Rhodopsin gene copies in Japanese eel originated in a teleost-specific genome duplication

Zoological Lett. 2017 Oct 17:3:18. doi: 10.1186/s40851-017-0079-2. eCollection 2017.

Abstract

Background: Gene duplication is considered important to increasing the genetic diversity in animals. In fish, visual pigment genes are often independently duplicated, and the evolutionary significance of such duplications has long been of interest. Eels have two rhodopsin genes (rho), one of which (freshwater type, fw-rho) functions in freshwater and the other (deep-sea type, ds-rho) in marine environments. Hence, switching of rho expression in retinal cells is tightly linked with eels' unique life cycle, in which they migrate from rivers or lakes to the sea. These rho genes are apparently paralogous, but the timing of their duplication is unclear due to the deep-branching phylogeny.

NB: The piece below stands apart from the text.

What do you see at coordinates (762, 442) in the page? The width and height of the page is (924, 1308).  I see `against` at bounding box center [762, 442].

The aim of the present study is to elucidate the evolutionary origin of the two rho copies in eels using comparative genomics methods.

Results: In the present study, we sequenced the genome of Japanese eel Anguilla japonica and reconstructed two regions containing rho by de novo assembly. We found a single corresponding region in a non-teleostean primitive ray-finned fish (spotted gar) and two regions in a primitive teleost (Asian arowana). The order of ds-rho and the neighboring genes was highly conserved among the three species. With respect to fw-rho, which was lost in Asian arowana, the neighboring genes were also syntenic between Japanese eel and Asian arowana. In particular, the pattern of gene losses in ds-rho and fw-rho regions was the same as that in Asian arowana, and no discrepancy was found in any of the teleost genomes examined. Phylogenetic analysis supports mutual monophyly of these two teleostean synteny groups, which correspond to the ds-rho and fw-rho regions.

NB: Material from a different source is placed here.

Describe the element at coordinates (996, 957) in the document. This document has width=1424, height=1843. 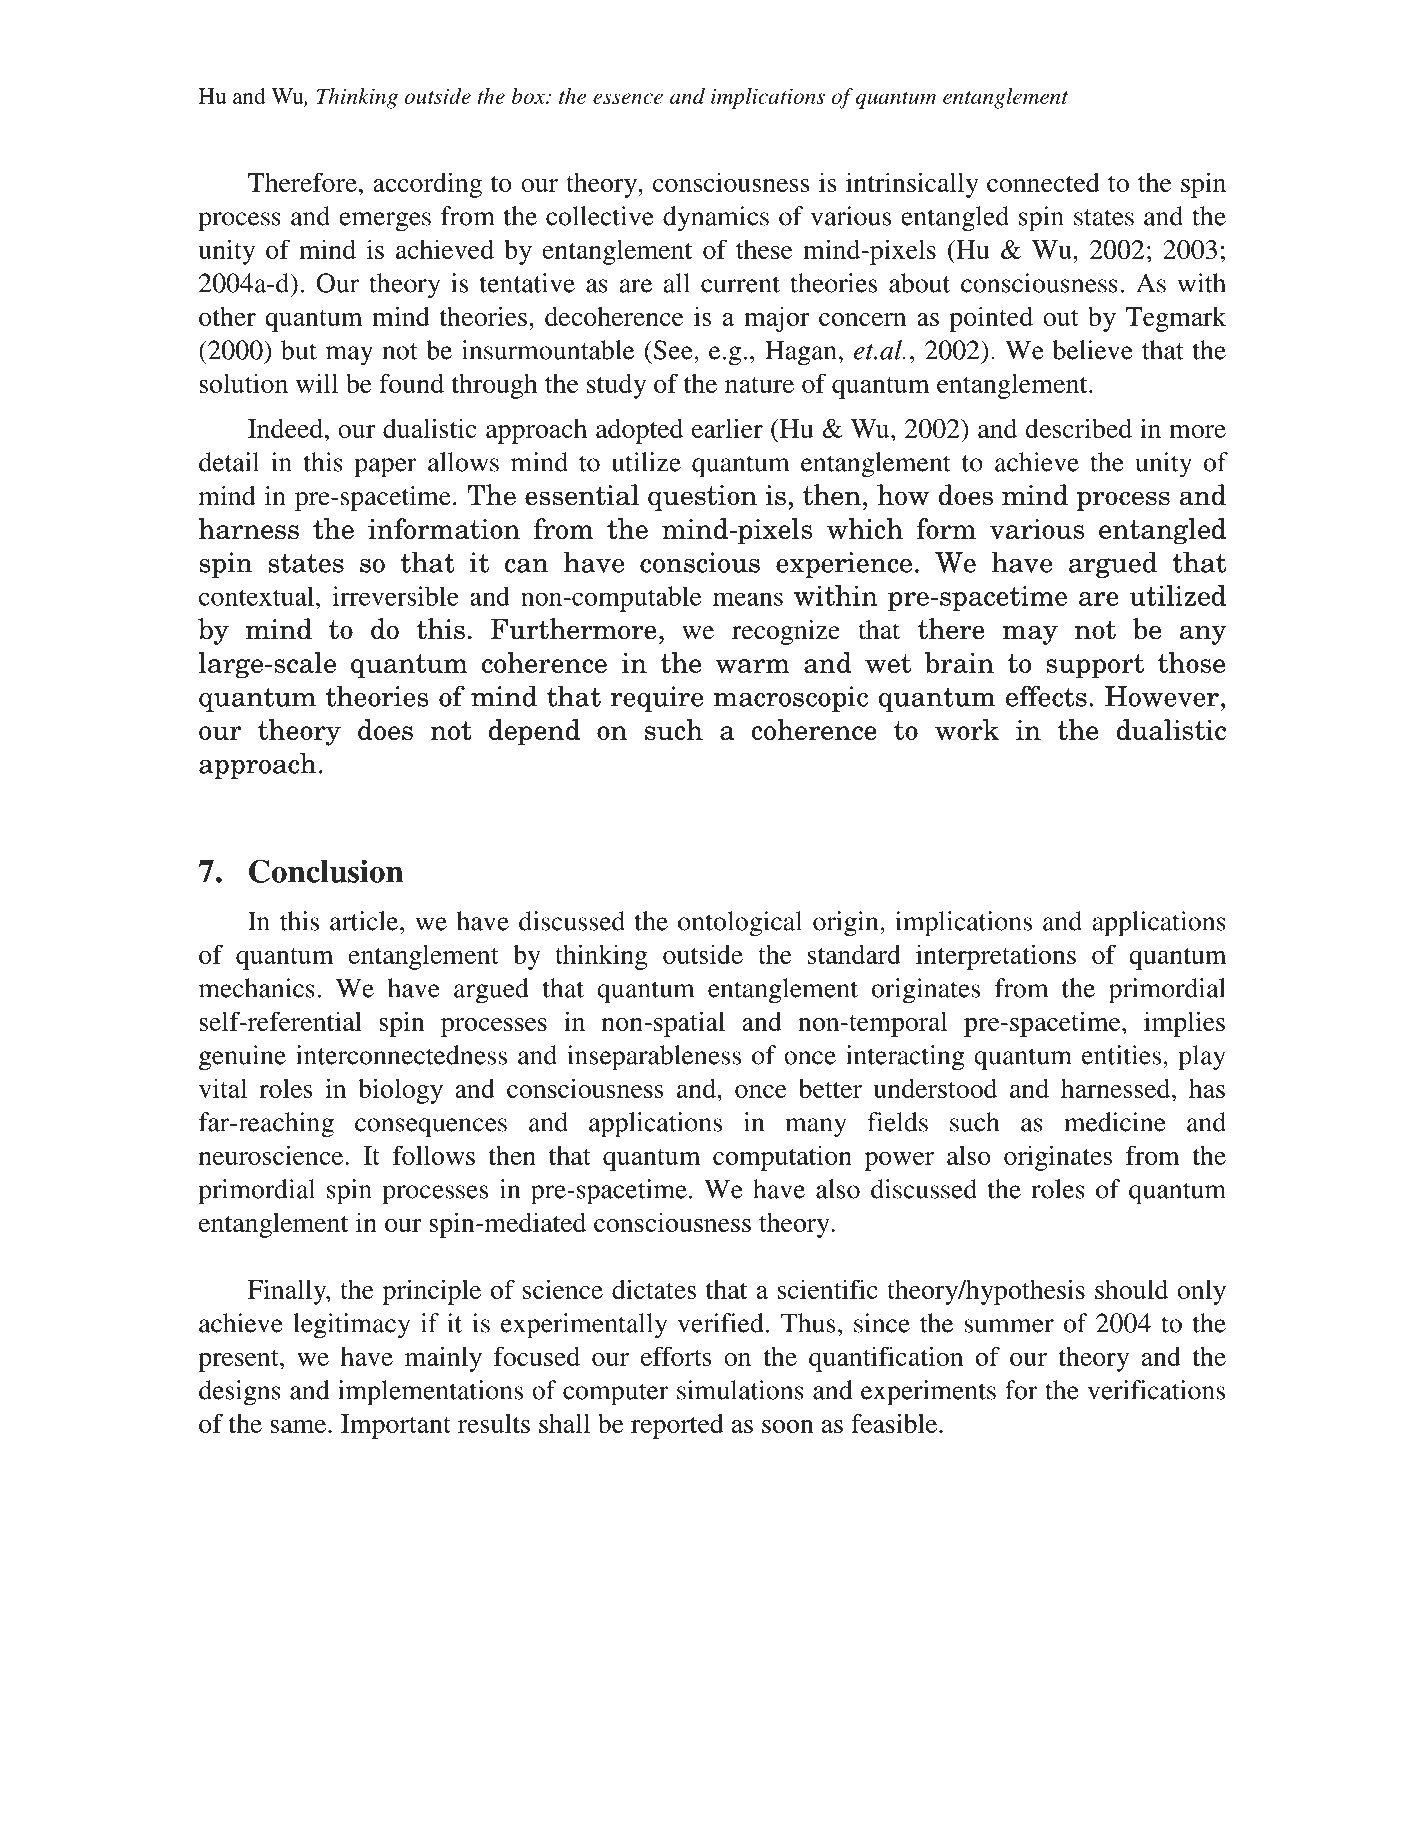
I see `interpretations` at that location.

Conclusions: Syntenic and phylogenetic analyses suggest that the duplication of rhodopsin gene in Japanese eel predated the divergence of eel (Elopomorpha) and arowana (Osteoglossomorpha). Thus, based on the principle of parsimony, it is most likely that the rhodopsin paralogs were generated through a whole genome duplication in the ancestor of teleosts, and have remained till the present in eels with distinct functional roles. Our result indicates, for the first time, that teleost-specific genome duplication may have contributed to a gene innovation involved in eel-specific migratory life cycle.

Keywords: Anguilla; Gene loss; Phylogenomics; Rhodopsin paralogs; Synteny; Teleostei; Visual adaptation; Whole genome duplication.